I'm pretty sure this isn't an attachment problem. She actually is fairly affectionate, she just goes out of her way to do the opposite of anything I say. Like this morning, after I told her it was going to be hot today like yesterday, she decided she wanted to wear jeans and a sweatshirt. Her daycamp teachers must think we're on crack.
I know lots of kids who want to dress and do dress weather inappropriate. I bet her daycamp teachers are not shocked. Maybe pack some cooler clothes that you give to her daycamp teacher in case she complains about being hot.
post #16 of 59
Ugh. What a tough situation. I'm hoping that when you remove yourself, your dsd will realize what she has in you, what you do (or did) for her. And I hope you get a break, and that your dh appreciates what you do for his child.
post #17 of 59
Quote:
Originally Posted by myra_mcgray View Post
I know lots of kids who want to dress and do dress weather inappropriate. I bet her daycamp teachers are not shocked. Maybe pack some cooler clothes that you give to her daycamp teacher in case she complains about being hot.
Yeah, and you just have to remember that she is only making herself suffer by trying to "get" at you. LOL Gotta love natural consequences.

## [Record set]
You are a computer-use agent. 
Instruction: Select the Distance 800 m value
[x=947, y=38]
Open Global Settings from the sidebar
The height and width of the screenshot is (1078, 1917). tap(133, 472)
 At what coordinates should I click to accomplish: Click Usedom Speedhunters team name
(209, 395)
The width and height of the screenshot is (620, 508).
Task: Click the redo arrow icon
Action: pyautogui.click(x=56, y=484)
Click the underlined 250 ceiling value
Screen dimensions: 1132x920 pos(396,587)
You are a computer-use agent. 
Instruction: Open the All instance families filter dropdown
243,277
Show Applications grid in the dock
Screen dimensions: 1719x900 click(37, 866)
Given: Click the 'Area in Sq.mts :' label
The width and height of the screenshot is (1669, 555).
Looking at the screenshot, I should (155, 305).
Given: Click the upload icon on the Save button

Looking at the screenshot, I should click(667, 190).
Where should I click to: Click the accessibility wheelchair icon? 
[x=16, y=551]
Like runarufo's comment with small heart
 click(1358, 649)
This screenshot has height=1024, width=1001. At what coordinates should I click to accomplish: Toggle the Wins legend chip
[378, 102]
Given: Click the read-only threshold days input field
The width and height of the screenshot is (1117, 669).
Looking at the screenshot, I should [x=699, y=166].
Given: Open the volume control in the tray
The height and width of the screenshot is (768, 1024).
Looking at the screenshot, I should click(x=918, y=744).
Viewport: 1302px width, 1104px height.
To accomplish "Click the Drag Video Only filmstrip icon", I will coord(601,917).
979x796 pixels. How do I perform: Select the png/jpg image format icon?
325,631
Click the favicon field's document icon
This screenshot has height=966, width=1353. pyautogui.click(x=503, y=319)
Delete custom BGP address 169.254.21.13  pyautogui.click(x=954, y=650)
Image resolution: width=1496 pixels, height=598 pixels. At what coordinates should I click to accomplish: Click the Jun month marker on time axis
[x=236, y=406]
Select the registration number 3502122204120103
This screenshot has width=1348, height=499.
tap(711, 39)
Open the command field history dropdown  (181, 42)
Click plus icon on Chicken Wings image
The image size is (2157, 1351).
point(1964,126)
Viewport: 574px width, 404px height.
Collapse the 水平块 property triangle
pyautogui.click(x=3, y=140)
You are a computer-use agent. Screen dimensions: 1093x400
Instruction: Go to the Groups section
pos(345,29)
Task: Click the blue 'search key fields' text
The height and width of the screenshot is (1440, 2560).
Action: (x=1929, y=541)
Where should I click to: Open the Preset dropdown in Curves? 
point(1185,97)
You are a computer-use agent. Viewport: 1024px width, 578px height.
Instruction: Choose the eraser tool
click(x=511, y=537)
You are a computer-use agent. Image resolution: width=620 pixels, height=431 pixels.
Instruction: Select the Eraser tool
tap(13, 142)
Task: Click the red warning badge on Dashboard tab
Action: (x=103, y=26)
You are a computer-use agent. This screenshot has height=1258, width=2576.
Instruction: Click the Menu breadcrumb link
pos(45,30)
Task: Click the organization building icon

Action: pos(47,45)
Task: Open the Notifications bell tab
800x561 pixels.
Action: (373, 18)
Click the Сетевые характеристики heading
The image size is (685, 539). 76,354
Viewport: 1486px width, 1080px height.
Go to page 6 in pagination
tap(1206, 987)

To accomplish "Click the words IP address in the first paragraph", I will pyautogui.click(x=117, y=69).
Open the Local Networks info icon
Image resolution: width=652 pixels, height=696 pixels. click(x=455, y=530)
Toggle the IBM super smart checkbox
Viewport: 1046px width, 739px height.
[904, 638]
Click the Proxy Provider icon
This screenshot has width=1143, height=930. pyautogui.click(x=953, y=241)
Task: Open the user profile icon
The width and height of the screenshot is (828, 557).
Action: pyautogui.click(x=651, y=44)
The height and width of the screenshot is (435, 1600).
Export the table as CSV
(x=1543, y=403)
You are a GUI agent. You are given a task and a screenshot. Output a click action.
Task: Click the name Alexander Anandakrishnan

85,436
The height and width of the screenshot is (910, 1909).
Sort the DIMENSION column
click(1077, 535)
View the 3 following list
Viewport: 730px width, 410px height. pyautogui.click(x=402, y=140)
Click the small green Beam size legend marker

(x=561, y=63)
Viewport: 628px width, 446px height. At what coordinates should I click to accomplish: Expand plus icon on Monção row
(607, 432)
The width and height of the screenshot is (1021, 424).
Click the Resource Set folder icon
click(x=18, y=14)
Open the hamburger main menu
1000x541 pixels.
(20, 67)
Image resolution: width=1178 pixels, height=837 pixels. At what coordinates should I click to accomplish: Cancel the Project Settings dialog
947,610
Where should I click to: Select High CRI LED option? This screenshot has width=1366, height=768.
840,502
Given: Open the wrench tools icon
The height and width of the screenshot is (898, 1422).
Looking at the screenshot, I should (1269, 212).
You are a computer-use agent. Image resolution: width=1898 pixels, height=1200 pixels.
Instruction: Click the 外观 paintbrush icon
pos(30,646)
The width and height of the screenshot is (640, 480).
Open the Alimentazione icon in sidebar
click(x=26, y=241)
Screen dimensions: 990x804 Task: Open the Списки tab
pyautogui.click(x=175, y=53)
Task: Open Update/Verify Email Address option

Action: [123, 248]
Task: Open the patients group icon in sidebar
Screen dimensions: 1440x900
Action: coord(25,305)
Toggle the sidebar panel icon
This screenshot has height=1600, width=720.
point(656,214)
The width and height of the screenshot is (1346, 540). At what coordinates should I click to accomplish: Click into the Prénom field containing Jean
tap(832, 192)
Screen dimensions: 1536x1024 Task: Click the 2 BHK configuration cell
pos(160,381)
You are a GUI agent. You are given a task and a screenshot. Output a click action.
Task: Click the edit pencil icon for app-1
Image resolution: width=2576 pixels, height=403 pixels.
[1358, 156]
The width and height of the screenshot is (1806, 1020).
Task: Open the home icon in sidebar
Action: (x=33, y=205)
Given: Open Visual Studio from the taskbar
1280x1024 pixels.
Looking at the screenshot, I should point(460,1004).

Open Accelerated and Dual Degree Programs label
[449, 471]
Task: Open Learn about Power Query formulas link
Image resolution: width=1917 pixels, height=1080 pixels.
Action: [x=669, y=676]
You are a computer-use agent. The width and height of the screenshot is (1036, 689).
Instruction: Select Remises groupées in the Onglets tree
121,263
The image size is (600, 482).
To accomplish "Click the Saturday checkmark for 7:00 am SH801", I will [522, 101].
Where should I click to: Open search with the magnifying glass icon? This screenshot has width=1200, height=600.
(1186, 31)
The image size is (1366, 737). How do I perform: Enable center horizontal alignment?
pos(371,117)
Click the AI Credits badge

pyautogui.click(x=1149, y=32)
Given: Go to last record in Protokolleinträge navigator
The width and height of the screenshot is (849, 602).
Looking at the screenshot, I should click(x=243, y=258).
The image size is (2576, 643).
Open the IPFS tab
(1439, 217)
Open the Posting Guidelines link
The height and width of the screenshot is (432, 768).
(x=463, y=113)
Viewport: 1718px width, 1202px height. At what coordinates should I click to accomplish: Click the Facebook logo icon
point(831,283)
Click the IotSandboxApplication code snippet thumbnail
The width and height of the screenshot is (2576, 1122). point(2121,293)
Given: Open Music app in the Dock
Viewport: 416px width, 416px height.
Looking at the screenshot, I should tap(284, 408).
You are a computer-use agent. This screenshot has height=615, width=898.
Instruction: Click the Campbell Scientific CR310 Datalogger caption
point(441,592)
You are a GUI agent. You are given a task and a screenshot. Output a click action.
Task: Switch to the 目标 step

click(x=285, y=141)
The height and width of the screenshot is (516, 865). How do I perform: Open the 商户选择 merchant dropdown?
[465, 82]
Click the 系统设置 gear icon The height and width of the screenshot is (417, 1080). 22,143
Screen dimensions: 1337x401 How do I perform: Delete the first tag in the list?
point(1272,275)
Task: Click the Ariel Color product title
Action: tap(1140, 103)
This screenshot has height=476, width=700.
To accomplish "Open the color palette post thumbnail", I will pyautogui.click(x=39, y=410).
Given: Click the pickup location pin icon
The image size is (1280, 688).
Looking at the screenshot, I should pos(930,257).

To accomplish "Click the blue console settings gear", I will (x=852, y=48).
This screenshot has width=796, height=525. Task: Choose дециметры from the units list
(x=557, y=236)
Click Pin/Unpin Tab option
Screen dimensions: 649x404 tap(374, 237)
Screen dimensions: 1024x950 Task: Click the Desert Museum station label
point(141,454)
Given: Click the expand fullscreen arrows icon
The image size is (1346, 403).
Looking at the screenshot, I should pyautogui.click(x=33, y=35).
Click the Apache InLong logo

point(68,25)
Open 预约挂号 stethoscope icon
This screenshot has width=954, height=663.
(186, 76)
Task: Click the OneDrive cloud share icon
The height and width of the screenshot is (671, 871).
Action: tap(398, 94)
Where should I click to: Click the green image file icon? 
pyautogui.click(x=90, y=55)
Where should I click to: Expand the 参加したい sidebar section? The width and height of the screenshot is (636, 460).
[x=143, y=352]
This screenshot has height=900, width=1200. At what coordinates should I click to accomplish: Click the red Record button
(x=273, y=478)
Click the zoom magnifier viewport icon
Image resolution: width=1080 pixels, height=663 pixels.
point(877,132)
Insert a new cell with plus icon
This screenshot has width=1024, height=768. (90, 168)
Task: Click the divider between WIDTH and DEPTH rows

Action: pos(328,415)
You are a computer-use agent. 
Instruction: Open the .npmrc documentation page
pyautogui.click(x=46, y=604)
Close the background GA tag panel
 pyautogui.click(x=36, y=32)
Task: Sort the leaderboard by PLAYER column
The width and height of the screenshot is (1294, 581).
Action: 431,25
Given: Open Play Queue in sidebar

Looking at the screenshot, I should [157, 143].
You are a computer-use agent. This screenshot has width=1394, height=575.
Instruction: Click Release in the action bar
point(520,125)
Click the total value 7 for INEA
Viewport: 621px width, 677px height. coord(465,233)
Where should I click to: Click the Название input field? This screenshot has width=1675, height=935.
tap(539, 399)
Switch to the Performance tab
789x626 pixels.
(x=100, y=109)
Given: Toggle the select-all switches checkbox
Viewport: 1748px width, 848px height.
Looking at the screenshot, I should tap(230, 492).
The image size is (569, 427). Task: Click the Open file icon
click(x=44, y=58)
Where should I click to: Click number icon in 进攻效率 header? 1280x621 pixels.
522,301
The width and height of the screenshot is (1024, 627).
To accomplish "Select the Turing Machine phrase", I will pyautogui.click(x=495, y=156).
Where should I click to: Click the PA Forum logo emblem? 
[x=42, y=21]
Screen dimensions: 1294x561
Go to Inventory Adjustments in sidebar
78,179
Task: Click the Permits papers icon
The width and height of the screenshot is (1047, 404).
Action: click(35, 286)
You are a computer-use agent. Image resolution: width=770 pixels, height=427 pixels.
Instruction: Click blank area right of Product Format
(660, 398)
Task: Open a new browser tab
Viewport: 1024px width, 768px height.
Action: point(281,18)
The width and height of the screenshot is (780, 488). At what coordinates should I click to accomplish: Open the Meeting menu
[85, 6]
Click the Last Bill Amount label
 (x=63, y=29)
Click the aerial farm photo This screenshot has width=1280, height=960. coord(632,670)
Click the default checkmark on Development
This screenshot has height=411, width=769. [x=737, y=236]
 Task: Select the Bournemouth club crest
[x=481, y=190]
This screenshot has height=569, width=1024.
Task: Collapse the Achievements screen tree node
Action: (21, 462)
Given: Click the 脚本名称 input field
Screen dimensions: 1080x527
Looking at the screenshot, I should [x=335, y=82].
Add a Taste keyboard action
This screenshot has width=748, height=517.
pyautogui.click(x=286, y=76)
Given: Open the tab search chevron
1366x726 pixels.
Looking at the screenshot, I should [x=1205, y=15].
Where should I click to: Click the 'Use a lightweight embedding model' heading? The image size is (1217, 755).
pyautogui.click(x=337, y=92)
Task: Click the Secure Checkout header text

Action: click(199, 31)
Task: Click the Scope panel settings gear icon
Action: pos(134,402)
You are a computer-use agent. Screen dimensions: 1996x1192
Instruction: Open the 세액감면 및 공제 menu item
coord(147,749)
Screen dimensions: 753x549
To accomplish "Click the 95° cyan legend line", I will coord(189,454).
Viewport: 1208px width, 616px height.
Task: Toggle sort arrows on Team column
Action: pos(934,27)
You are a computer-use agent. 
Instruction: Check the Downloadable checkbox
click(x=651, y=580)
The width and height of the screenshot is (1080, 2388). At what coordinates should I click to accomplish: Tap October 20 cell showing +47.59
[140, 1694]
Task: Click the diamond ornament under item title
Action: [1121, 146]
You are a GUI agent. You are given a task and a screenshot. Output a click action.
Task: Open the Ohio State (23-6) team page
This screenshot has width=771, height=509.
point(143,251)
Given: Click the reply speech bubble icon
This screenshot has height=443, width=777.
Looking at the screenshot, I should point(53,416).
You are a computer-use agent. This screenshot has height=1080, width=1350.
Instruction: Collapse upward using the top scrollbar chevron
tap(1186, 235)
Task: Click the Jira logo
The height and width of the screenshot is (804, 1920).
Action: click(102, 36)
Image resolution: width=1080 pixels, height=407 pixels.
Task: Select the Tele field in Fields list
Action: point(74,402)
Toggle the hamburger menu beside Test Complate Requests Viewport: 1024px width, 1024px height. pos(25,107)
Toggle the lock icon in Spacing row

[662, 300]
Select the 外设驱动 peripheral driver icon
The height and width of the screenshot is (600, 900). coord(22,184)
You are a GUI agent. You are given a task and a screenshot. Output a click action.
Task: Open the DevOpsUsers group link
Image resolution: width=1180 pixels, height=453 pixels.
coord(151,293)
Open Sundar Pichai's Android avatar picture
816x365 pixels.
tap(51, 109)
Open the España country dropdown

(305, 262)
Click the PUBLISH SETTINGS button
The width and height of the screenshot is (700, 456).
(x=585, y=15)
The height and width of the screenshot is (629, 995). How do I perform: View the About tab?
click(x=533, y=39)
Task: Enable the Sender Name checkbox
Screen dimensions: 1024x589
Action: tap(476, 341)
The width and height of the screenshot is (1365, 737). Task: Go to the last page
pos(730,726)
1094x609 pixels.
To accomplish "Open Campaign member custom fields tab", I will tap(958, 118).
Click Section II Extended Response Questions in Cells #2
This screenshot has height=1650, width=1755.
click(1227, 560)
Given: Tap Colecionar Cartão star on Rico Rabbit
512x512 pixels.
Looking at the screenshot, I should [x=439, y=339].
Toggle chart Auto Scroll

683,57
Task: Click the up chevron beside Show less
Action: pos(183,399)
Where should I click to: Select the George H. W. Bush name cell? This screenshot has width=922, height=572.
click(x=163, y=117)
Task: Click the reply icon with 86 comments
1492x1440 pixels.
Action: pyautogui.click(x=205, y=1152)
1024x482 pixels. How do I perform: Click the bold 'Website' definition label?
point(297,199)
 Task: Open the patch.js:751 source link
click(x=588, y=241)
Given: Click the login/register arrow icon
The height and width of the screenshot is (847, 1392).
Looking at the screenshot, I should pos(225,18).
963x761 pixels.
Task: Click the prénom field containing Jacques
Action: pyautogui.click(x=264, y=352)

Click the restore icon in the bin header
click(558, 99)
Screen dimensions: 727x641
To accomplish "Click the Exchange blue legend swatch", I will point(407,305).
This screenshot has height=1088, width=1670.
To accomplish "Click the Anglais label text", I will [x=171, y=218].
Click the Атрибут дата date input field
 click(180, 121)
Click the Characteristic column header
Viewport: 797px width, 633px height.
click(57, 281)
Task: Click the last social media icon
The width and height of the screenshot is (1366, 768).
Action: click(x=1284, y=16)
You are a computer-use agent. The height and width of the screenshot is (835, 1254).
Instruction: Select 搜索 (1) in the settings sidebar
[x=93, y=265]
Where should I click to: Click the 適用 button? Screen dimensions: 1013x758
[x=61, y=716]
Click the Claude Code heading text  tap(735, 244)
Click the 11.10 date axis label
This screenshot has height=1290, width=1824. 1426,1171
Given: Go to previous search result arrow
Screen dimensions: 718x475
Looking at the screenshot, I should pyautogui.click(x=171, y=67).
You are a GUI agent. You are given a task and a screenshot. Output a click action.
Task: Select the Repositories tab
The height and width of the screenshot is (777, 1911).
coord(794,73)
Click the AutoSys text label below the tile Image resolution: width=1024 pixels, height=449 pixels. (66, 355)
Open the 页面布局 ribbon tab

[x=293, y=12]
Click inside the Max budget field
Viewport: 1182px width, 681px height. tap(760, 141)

## [Instructions for the task]
In the forum thread, what did the child decide to wear after being told it would be hot? Rely only on the forum thread for what comes next.

## [Result for this task]
Jeans and a sweatshirt.